Tugas yang Dikerjakan:
1. Tuliskan inisial nama ketiga juruwarta dalam teks tentang penangkapan juruwarta di Medan.
2. Lanjutkan teks tentang penangkapan juruwarta itu setelah kalimat terakhirnya.

====== Bagian Teks

ADALAH tiga orang juruwarta sebutan yang lebih lazim bagi
wartawan di sana - yang biasa beroperasi di Medan dan
sekitarnya. Mereka itu bernana M, - RS (juruwarta dari sebuah
harian dan berkala yang terbit di Medan), serta ZS (reporter
sebuah majalah yang terbit di Jakarta), M dan ZS, yang namanya
cukup dikenal di daerah operasinya sekarang berada dalam tahanan
polisi. Sedang RS hingga kini masil jadi buronan yang berwajib.
Menurut Kapten Katiran, Komandan Distrik Polri Kisaran yang
memerintahkan penangkapan dan kemudian menyerahkannya ke Resort
Polri Asahan di Tanjung Balai pada 1 April lalu, tuduhan
terhadap ketiga juruwarta itu cukup serius. "Mereka dituduh
telah melakukan kejahatan penculikan dan pemerasan" ujar
Katiran. Gawatnya, menurut perwira polisi ini, penahanannya itu
berdasarkan lebih dari satu perkara yang semotif: pemerasan
terhadap penjual bensin.

============
====== Data yang Diberikan

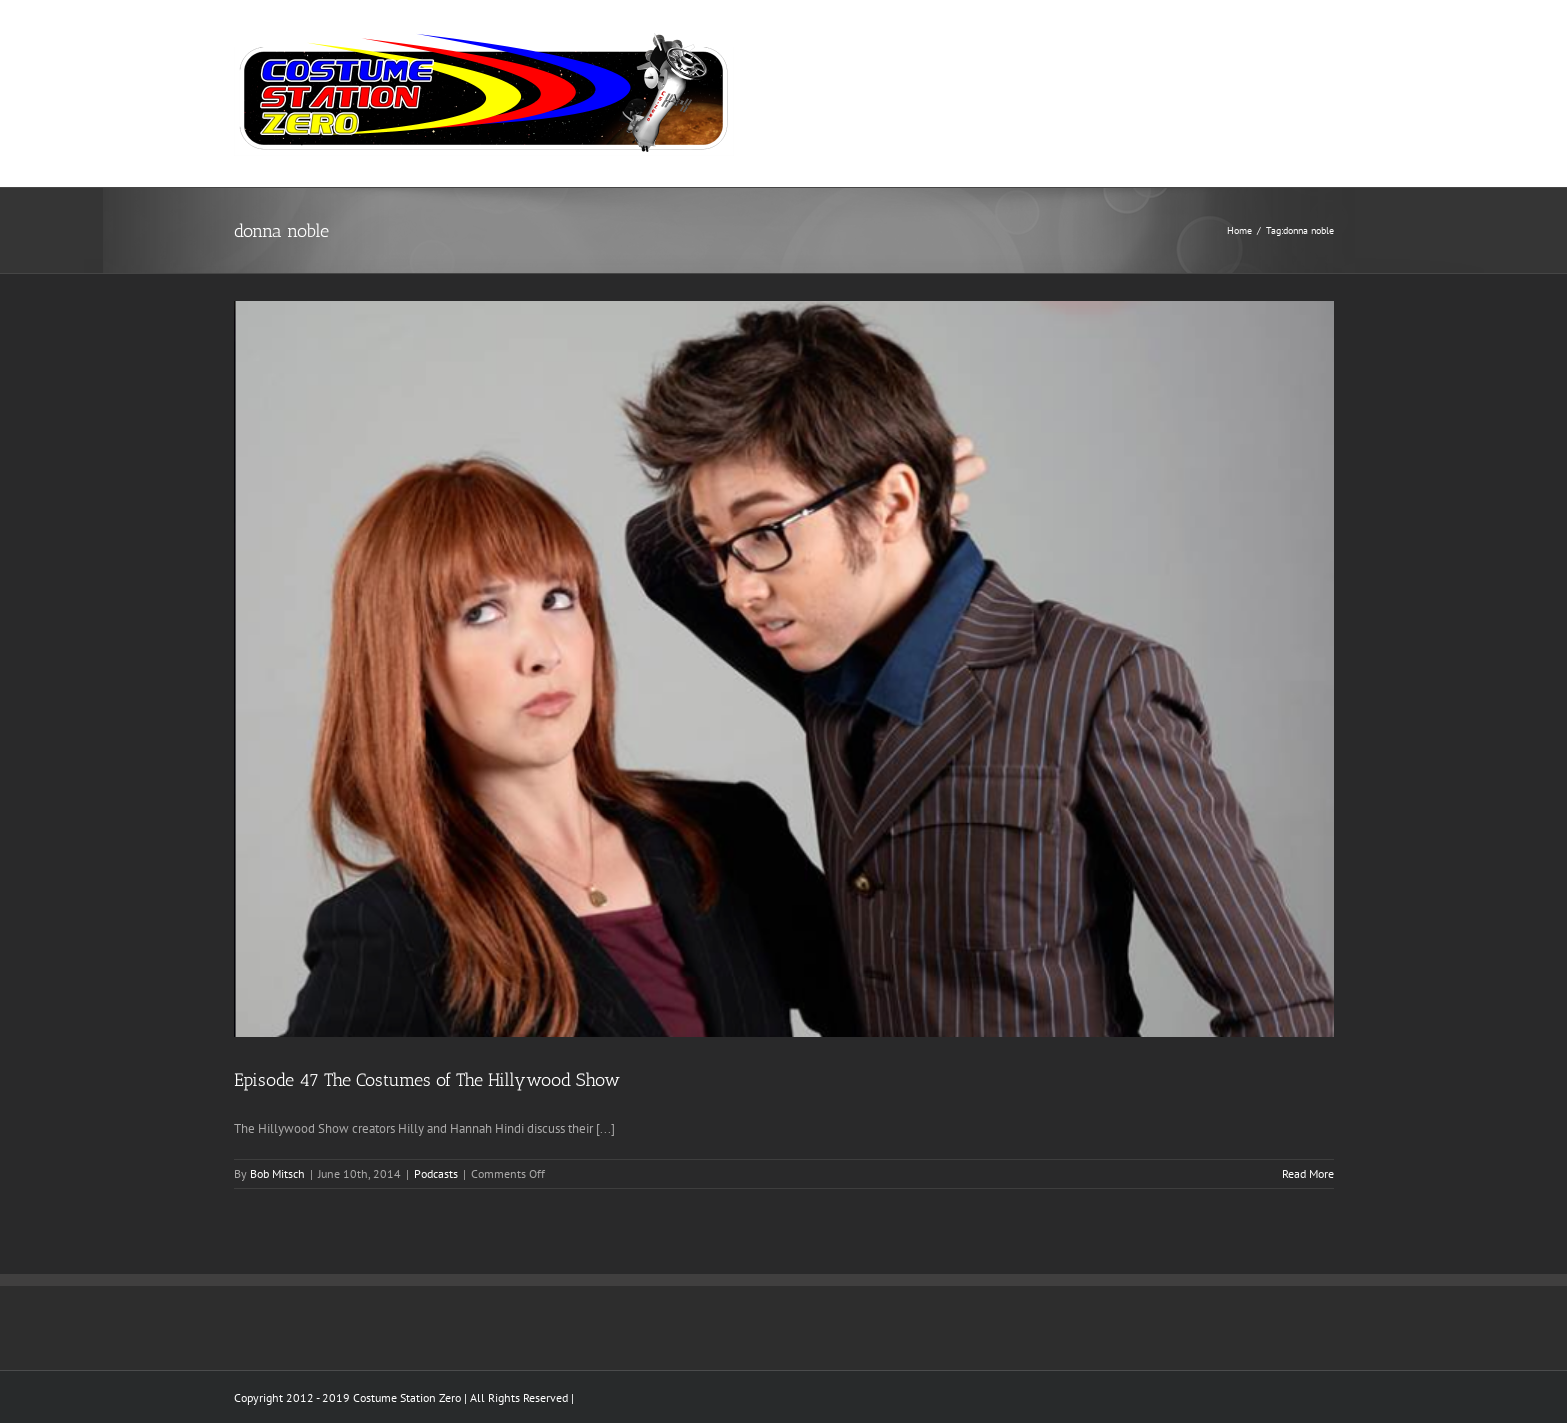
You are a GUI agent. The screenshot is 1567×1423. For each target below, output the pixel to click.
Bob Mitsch (277, 1173)
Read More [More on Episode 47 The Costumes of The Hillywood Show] (1308, 1173)
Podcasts (436, 1173)
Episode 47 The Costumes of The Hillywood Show (427, 1080)
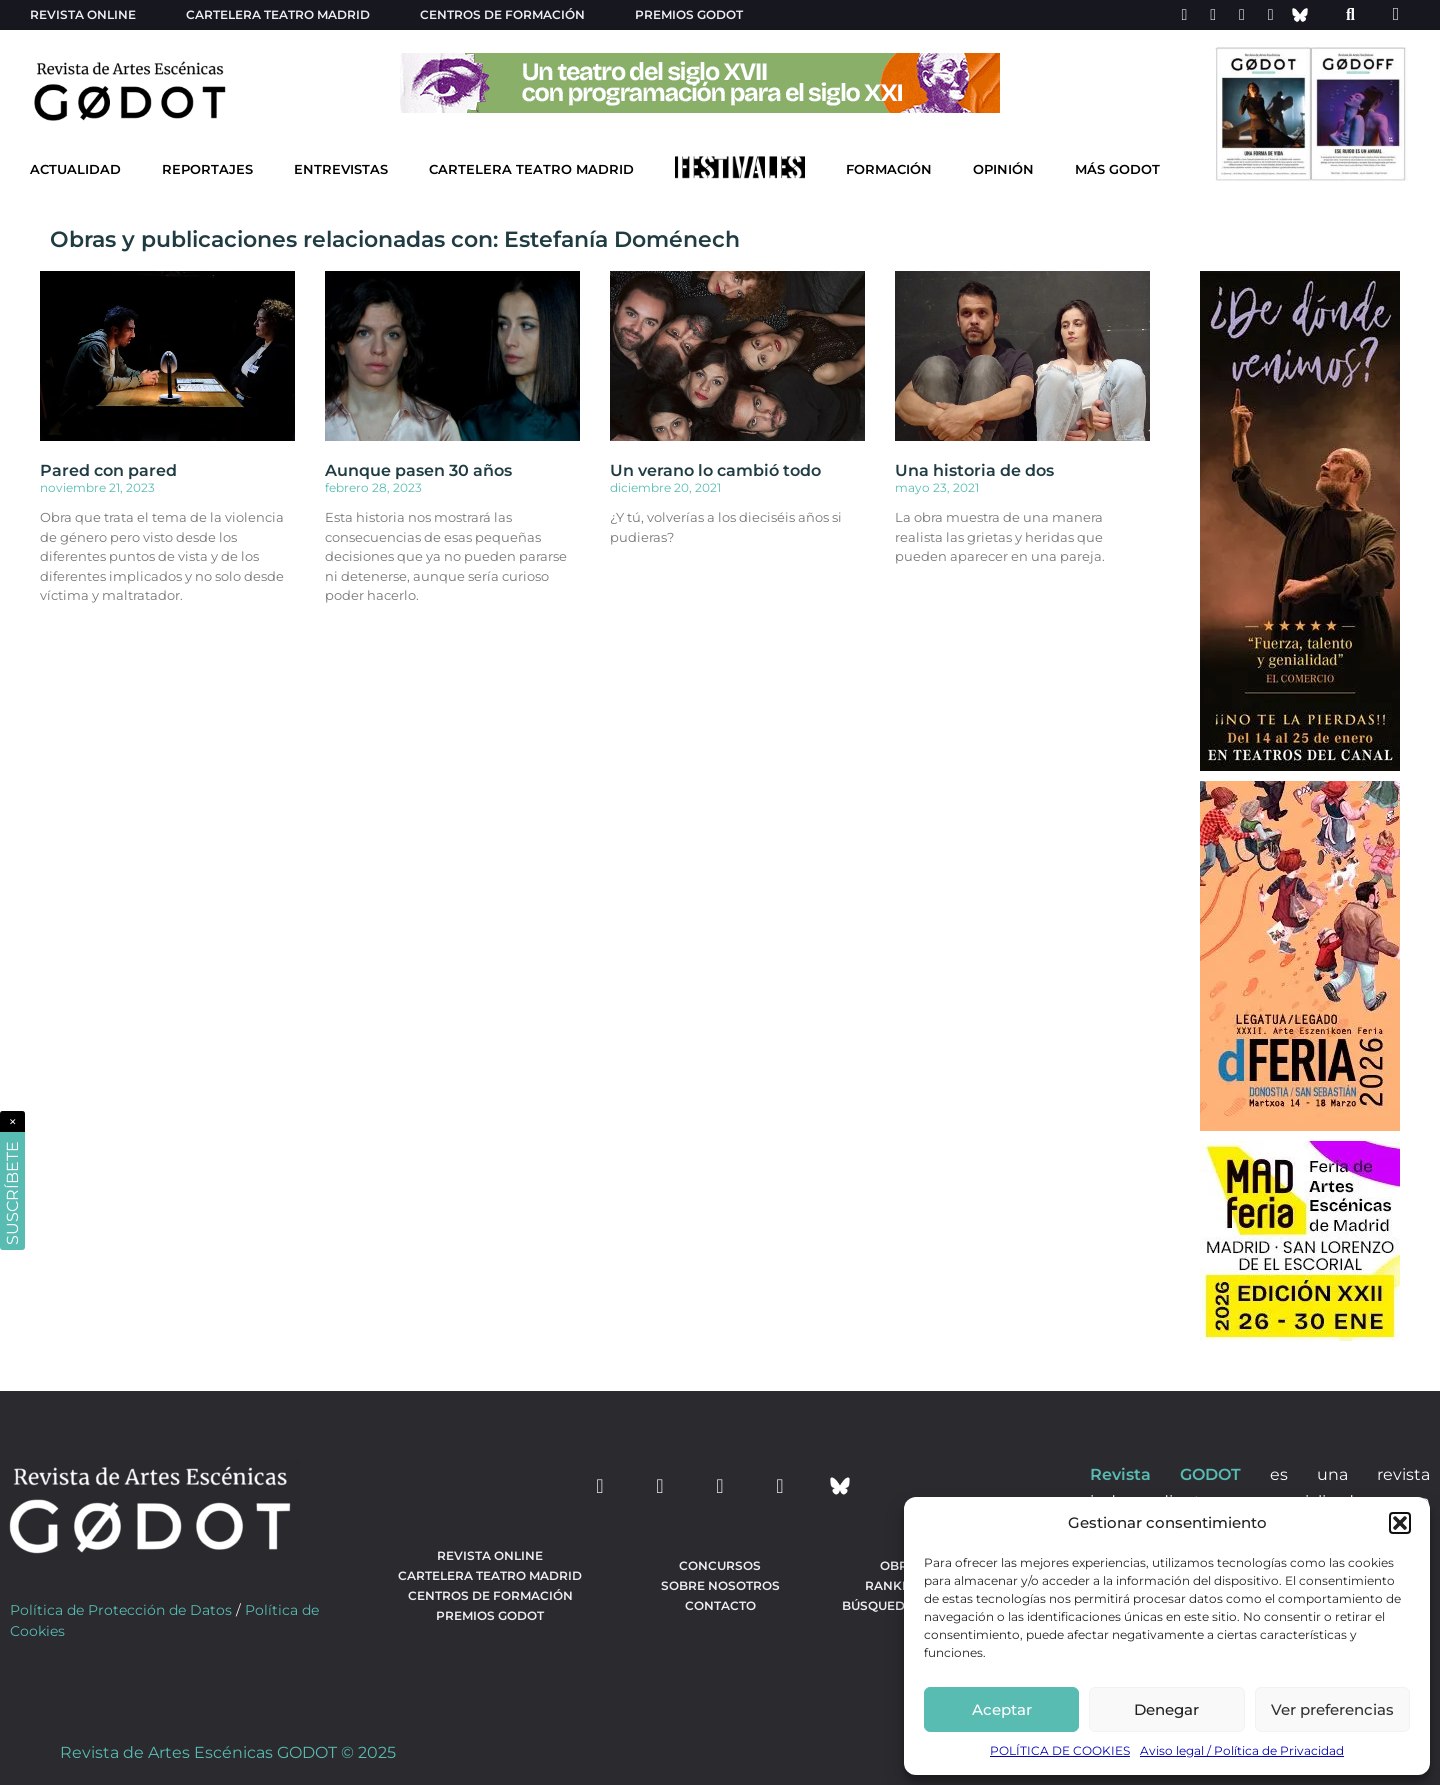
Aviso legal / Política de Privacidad (1242, 1750)
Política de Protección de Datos (121, 1610)
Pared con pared (108, 470)
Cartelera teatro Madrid (278, 14)
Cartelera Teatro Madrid (531, 169)
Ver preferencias (1332, 1709)
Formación (889, 169)
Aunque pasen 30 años (418, 470)
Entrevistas (341, 169)
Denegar (1166, 1709)
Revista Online (83, 14)
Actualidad (75, 169)
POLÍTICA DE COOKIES (1060, 1750)
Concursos (720, 1565)
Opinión (1003, 169)
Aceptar (1002, 1709)
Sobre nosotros (720, 1585)
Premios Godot (689, 14)
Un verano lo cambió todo (715, 470)
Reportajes (207, 169)
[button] (1400, 1523)
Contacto (720, 1605)
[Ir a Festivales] (740, 172)
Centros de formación (502, 14)
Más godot (1117, 169)
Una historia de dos (974, 470)
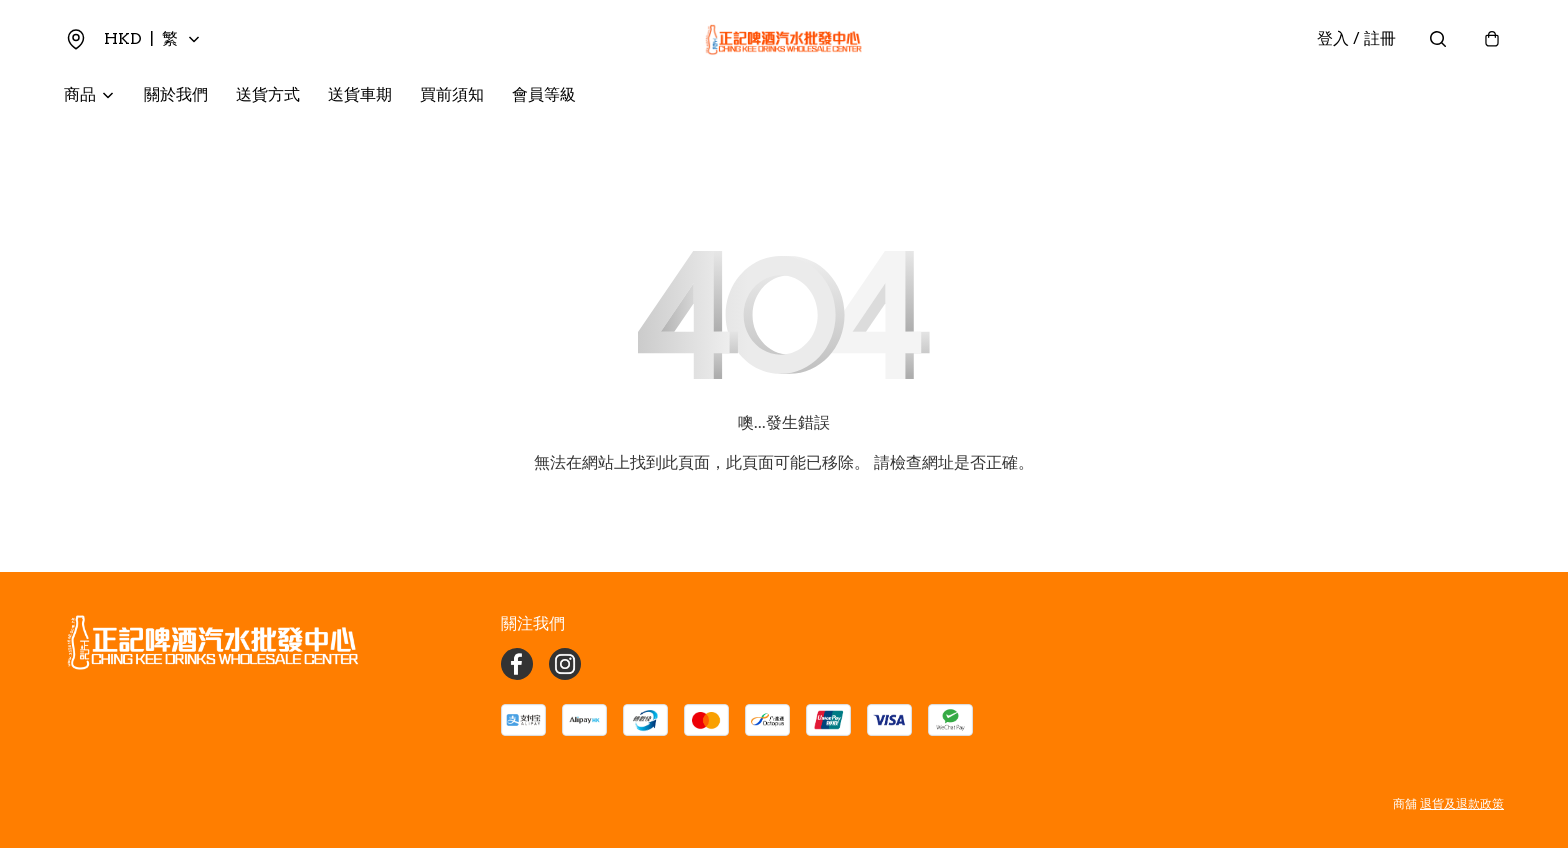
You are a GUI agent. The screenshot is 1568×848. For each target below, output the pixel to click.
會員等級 (544, 95)
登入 (1356, 39)
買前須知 (452, 95)
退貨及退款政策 (1462, 803)
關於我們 (176, 95)
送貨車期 (360, 95)
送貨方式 (268, 95)
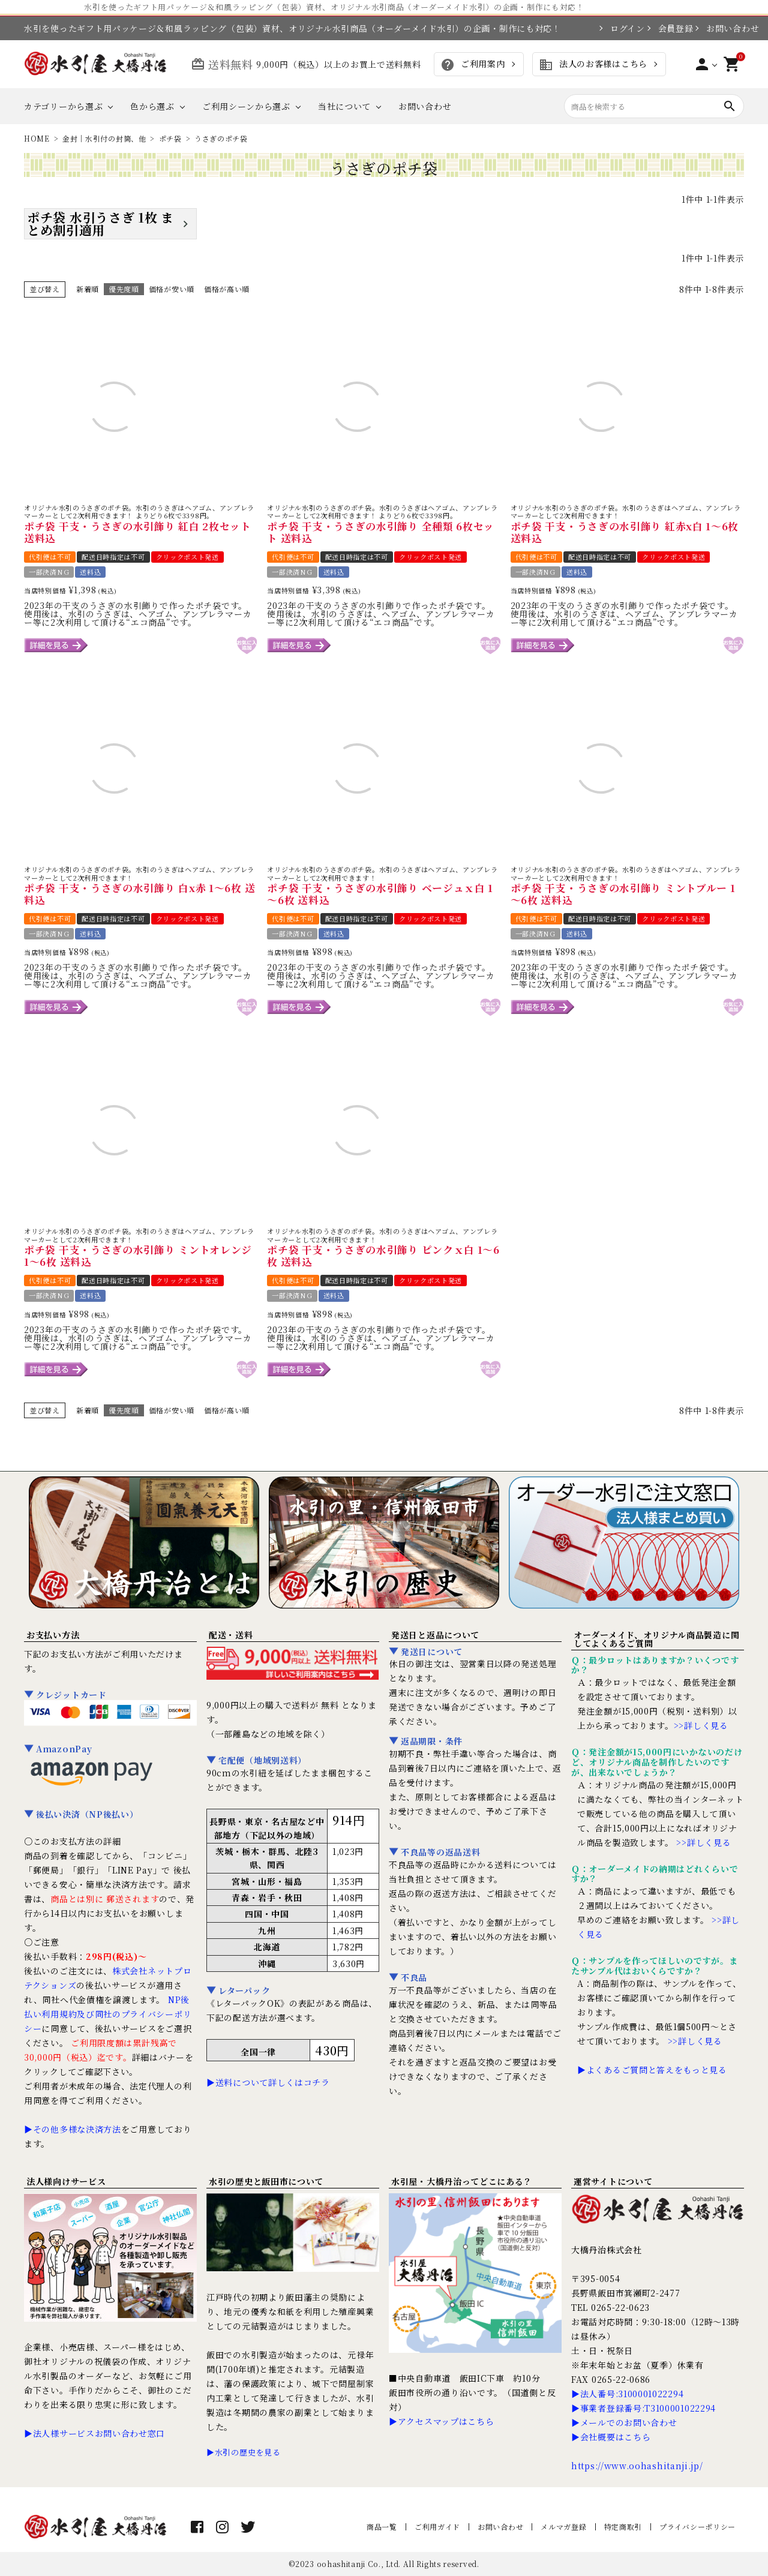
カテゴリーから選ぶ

============

Hasil Latihan:
1. M, RS, ZS

2.
Di jalan raya sepanjang 100 km. antara Tanjung Kasau - Leidong
Barat di Kabupaten Asahan, hanya ada sebuah pompa bensin
Pertamina. Baru di kotamadya Tanjung Balai ada dua pompa bensin
yang lain. Mula-mula, keterbatasan jumlah pompa bensin ini
memang menyulitkan para pengendara kendaraan bermotor. Kalau
kendaraan terpaksa mogok, karena kehabisan bahan bakar di jalan
raya itu, kendaraan harus diseret ke ibukota kabupaten, ke
Kisaran.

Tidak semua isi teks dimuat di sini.